**Request**: Copy the rows below word for word, from the line with "The image size" to the line with "center [1673, 483].".

── Data for this task

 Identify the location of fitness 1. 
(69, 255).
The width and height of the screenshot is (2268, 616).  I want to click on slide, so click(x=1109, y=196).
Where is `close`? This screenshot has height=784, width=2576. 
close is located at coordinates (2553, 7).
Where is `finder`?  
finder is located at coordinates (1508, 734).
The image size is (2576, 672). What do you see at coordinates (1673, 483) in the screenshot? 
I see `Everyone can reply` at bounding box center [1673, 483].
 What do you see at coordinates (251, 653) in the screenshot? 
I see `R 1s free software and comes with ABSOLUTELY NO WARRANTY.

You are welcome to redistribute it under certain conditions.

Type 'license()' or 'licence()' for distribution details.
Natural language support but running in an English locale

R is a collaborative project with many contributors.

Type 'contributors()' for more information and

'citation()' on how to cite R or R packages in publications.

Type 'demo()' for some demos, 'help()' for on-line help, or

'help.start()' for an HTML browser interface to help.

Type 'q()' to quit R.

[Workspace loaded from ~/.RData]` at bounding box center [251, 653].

────

**Finished answer**:
The image size is (2576, 672). What do you see at coordinates (1673, 483) in the screenshot? 
I see `Everyone can reply` at bounding box center [1673, 483].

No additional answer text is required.